Something else had come out of that sealed box. Something so unexpected it had taken Gamache a long time to even recognize it. And admit it.

Gamache shifted his gaze to the pastille now wedged between two slats by the rolling of the ship.

“I read the report on my parents’ death.” He spoke to the white lozenge. “And the boy who’d survived. He was a minor. His name had been expunged.”

Clara couldn’t think of anything to say, so she said nothing.

“He only had his learner’s permit. Driving illegally. Drunk. He was less than ten years older than me. He’d be in his mid-sixties now. Probably still alive.”

Gamache put out his finger. It hovered over the cough drop until the slightest heave of the boat would have driven the pastille into his finger.

But the boat didn’t heave.
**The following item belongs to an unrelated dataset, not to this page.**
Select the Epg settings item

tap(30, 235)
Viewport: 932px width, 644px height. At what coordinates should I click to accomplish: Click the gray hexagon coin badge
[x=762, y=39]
It didn’t ho. The waves seemed to calm for a moment.

Gamache looked over the side. To the shore.

They’d cleared the Graves and were plowing through the waters, ever closer to the end of the journey.

He brought his hand back, to the book. And there it rested.

“Patron.”

Beauvoir wove across the unsteady floor like a cowboy just off a long trail ride. Myrna was behind him, lurching from bench to bench.

Gamache put the book back in his jacket just as Beauvoir arrived.

“The principal got back to us. He tried calling you, but you didn’t pick up.”

“The phone’s in my pocket,” said Gamache. “I didn’t hear it.”

“You asked where the asbestos in Massey’s studio was all found.”

“Yes. And?”

“They’ve sealed the room and are doing more tests but so far the asbestos seems concentrated in only one place.”

“The storeroom?” asked Gamache. “Where Massey probably kept No Man’s paintings.”

“No. It was at the back of the studio, on one of the paintings.”

Clara drew her brows together in concentration and some confusion. “But there was only one painting back there.” She paled. “I didn’t see it, but you did,” she said to Myrna.

Gamache felt his heart take a sudden leap, as though hit from behind. Reine-Marie had also seen that painting. Had stood close enough to appreciate it. To breathe it in.